What you will do: Could you recast every line of the records below as a Markdown table with the columns Row and Line, numbering each line and leaving out any blank ones?
============================================================
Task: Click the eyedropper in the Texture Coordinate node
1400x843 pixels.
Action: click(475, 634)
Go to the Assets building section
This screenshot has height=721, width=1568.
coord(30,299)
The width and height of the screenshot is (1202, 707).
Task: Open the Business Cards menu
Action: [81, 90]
============================================================
Solution to this task:
| Row | Line |
|---|---|
| 1 | Task: Click the eyedropper in the Texture Coordinate node |
| 2 | 1400x843 pixels. |
| 3 | Action: click(475, 634) |
| 4 | Go to the Assets building section |
| 5 | This screenshot has height=721, width=1568. |
| 6 | coord(30,299) |
| 7 | The width and height of the screenshot is (1202, 707). |
| 8 | Task: Open the Business Cards menu |
| 9 | Action: [81, 90] |